Selon le Corriere della Sera, le projet de loi comporte cinq articles, qui visent à réglementer le financement des mosquées, alourdir les peines en cas de mariages arrangés, mais aussi à interdire les certificats de virginité, imposés à de jeunes femmes issues de familles musulmanes radicales pour qu’elles puissent se marier. Ce projet «sert à contrer la création d’enclaves, de contre-sociétés dans lesquelles s’applique la charia et non le système juridique italien, et où fleurit le fondamentalisme islamique», a déclaré la responsable de l’immigration pour Fratelli d’Italia, lors d’une conférence de presse mercredi.
«Il s’agit d’un projet de loi qui portera essentiellement sur la réglementation du financement des mosquées et sur la prévention et l’interdiction du port du voile intégral. Il met aussi l’accent sur la législation contre les mariages forcés. En Italie, nous appliquons nos lois, fondées sur un ensemble précis de valeurs», a-t-elle ajouté.
La France a été le premier pays européen à instaurer, en 2011, une interdiction générale du port de la burqa, ce vêtement couvrant entièrement le corps, dans les lieux publics. «Nous nous sommes inspirés de la laïcité en France pour cette loi, avec la profonde conviction qu’aucun financement étranger ne devrait jamais compromettre notre souveraineté ni notre civilisation», a d’ailleurs déclaré Andrea Delmastro, sous-secrétaire à la Justice à Fratelli d’Italia.

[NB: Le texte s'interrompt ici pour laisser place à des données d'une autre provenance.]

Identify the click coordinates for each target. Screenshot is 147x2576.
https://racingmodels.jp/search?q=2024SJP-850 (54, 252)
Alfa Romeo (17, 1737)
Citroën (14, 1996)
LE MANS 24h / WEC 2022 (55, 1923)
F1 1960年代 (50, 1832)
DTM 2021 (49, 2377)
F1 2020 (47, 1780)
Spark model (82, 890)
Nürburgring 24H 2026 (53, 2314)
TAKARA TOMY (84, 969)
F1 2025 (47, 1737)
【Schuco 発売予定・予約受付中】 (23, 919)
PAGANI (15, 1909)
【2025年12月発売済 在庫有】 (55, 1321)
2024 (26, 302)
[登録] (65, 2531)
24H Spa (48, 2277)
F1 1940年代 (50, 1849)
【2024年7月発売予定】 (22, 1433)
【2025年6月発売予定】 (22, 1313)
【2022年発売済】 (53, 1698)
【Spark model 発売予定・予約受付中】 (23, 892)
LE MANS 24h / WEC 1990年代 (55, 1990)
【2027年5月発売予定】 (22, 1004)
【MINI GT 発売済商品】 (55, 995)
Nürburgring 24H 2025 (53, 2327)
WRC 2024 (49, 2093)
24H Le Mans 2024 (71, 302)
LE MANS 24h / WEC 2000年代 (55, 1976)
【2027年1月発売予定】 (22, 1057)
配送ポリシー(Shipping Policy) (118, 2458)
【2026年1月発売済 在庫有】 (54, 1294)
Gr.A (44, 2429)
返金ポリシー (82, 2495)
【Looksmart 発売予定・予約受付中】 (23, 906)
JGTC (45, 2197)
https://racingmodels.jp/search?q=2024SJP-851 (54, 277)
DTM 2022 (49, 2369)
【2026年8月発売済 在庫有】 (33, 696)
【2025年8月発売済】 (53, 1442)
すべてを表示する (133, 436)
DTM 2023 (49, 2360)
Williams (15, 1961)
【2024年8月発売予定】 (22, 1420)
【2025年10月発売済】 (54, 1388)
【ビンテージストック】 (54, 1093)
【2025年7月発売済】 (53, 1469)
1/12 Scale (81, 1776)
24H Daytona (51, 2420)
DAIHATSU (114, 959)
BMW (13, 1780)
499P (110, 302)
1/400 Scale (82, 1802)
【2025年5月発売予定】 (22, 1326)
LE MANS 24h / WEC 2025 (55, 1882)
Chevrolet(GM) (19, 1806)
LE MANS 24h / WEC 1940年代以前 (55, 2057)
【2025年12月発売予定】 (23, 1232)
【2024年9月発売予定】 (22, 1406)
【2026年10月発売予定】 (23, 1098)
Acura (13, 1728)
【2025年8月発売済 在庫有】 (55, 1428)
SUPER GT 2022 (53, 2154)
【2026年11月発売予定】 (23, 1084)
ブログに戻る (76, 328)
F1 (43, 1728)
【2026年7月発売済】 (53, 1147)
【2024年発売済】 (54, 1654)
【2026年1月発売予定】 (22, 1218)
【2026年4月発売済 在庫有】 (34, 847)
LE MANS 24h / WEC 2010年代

Depuis 2011, la liste des pays ayant mis en place une telle interdiction s’est largement étendue: plus de 20 États dans le monde ont adopté une forme de restriction du port de la burqa ou d’autres voiles couvrant intégralement le visage, parmi lesquels l’Autriche, la Tunisie, la Turquie, le Sri Lanka et la Suisse. La Cour européenne des droits de l’homme (CEDH) a systématiquement confirmé la légalité de ces interdictions, notamment en 2017, lorsqu’elle a validé l’interdiction belge du port de la burqa et du voile intégral, estimant que les États pouvaient restreindre ces tenues afin de protéger le principe du vivre ensemble» en société. Certaines régions italiennes imposent déjà des restrictions ; c’est le cas de la Lombardie, dans le nord du pays, qui a interdit à la fin de 2015 l’accès aux bâtiments publics et hôpitaux aux personnes ayant le visage couvert.
«Porter atteinte à l’identité religieuse d’une communauté»
Le projet de loi va au-delà de la question vestimentaire: il introduit aussi de nouvelles obligations de transparence financière pour les organisations religieuses n’ayant aucun accord formel avec l’État italien. Aucune organisation musulmane ne dispose actuellement d’un tel accord. Interrogé par le média LaPresse, l’imam Massimo Abdallah Cozzolino, chef de l’association culturelle islamique en Italie Zayd Ibn Thabit a déclaré: «Interdire le voile intégral – ce qui n’est pas la même chose qu’interdire le voile lui-même - pourrait s’inscrire dans une logique sécuritaire. Mais une législation à cet effet existe déjà, alors je me demande quelle est l’utilité réelle de cette proposition».
Passer la publicitéL’Italie dispose effectivement déjà d’une loi, datant de 1975, qui interdit la dissimulation complète du visage dans les lieux publics, bien qu’elle ne mentionne pas spécifiquement les burqas. «Je ne m’oppose pas aux mesures visant à protéger la sécurité publique, mais je m’oppose à toute initiative risquant de porter atteinte à l’identité religieuse d’une communauté», a poursuivi l’imam. «Dans ce cas, cela irait à l’encontre des principes constitutionnels auxquels chacun se réfère souvent. La liberté religieuse garantit à chacun le droit d’exprimer sa foi, ses pratiques et ses symboles, tant qu’il respecte les lois et les valeurs communes. »
Le parti de la Ligue, partenaire de coalition de Meloni, avait présenté plus tôt cette année un projet de loi similaire mais plus limité, centré uniquement sur la question du voile intégral. Ce texte est actuellement examiné par une commission parlementaire. La coalition gouvernementale disposant d’une large majorité au Parlement, l’adoption de ce nouveau texte semble probable, même si aucun calendrier précis n’a encore été annoncé pour son examen.